If Glisena did die, Foesmasher would be devastated. The baron didn't think clearly where his daughter was concerned. He was bound to take his frustrations out on those who were "responsible," in however oblique a way, for any harm that came to her. He demonstrated that when he'd lashed out at the soldier after the death of the satyr. Arvin might be the next one on the chopping block-especially if his absence from the palace were discovered. Marasa had instructed him to stay close at hand, and he'd disobeyed her. That alone would be enough to rouse the baron's wrath.

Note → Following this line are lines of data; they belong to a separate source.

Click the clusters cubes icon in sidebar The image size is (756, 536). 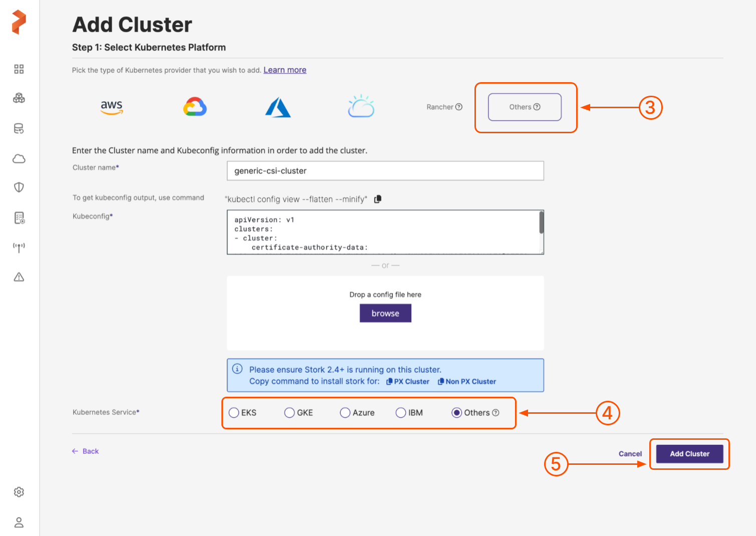click(19, 98)
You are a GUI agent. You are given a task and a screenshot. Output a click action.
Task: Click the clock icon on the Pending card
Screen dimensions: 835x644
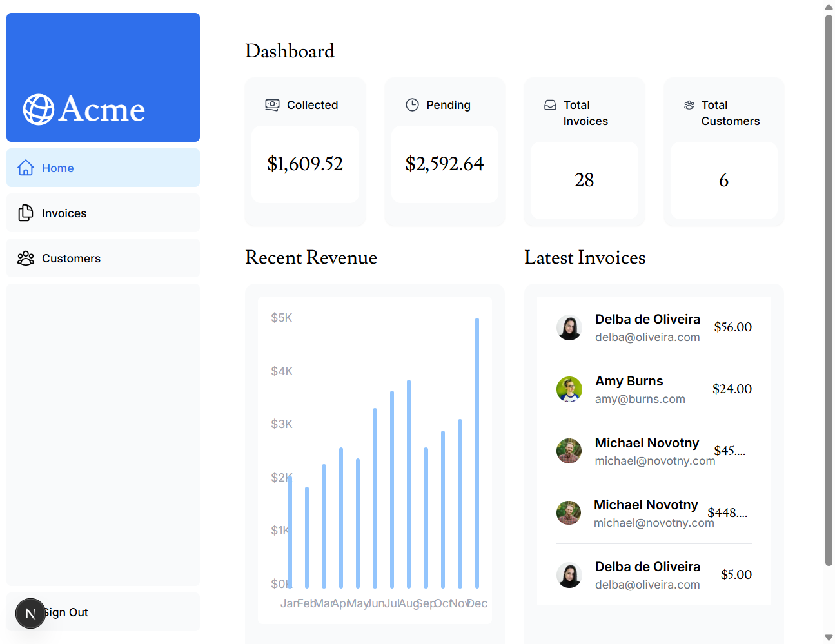click(x=412, y=104)
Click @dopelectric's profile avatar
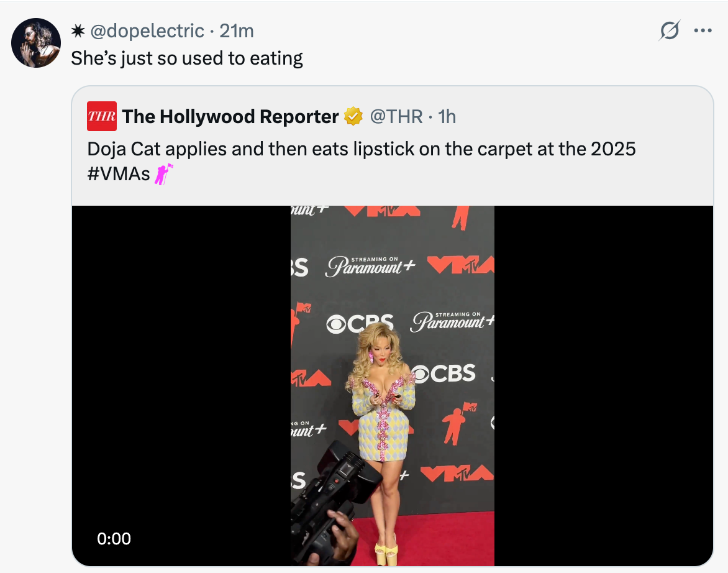 35,42
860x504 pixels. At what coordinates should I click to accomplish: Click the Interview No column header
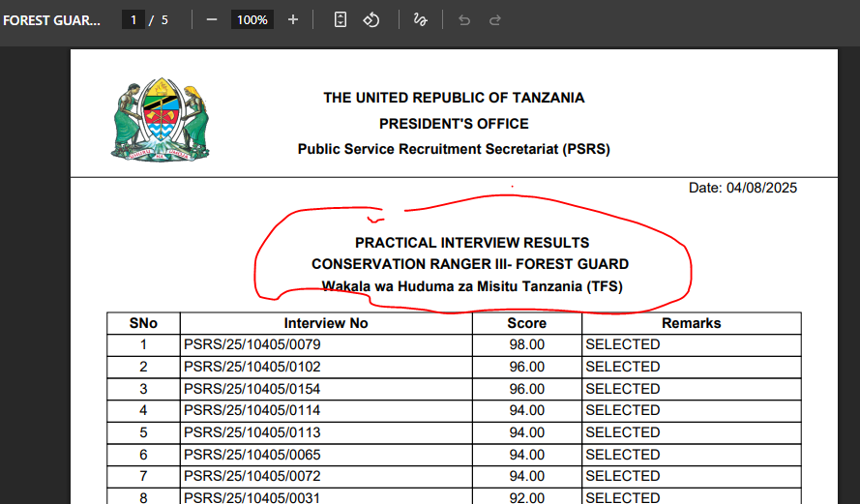pyautogui.click(x=326, y=323)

Arvin clenched his gloved hand until his abbreviated little finger ached. It was like serving the Guild, all over again.
He'd been wrong to think he could make a new home for himself in Sespech; wrong in putting his faith in the baron; and most of all, wrong about Karrell.
He stared at the bed in which they'd made love-in which they'd conceived a child-then he looked back at the portrait, still in his hand. He crumpled it and tossed it onto the cold ashes in the fireplace.
He leaned forward and drummed his fingers on the table. If he knew where Zelia was, he might have tried to head Karrell off, to talk some sense into her. But the baron had been too preoccupied-to say the least-for Arvin to ask him where Zelia had been spotted. All Arvin knew was that she was somewhere in Ormpetarr… Which was all Karrell knew about Zelia, as well. And yet the message she'd left with the soldiers sounded as if she knew where Zelia was. How? Karrell was a stranger here; she knew less about Ormpetarr than even Arvin did. She'd have no idea which inn Zelia might have chosen to stay atArvin stiffened. Zelia was an agent of House Extaminos, a trusted employee of Lady Dediana. She wouldn't stay at an inn.
She'd stay at the ambassador's residence.
That was where Karrell went.
His exhaustion suddenly forgotten, Arvin hurried from the room.
Arvin approached the ambassador's residence warily, his feet squelching on melting snow. If he was right in his guess that Zelia was staying here, he didn't want to run into her in the street. He pulled his hood up and tugged it down over his forehead to hide his wound. The lapis lazuli was still in place over his third eye; if Naneth scried on him again, he wanted to know it. Besides, removing the stone wouldn't accomplish much. Though the cut on his forehead had scabbed over completely, hiding the stone from view, Zelia would quickly realize what had prompted such a wound. Even with several days' worth of stubble shadowing Arvin's face, she'd recognize him.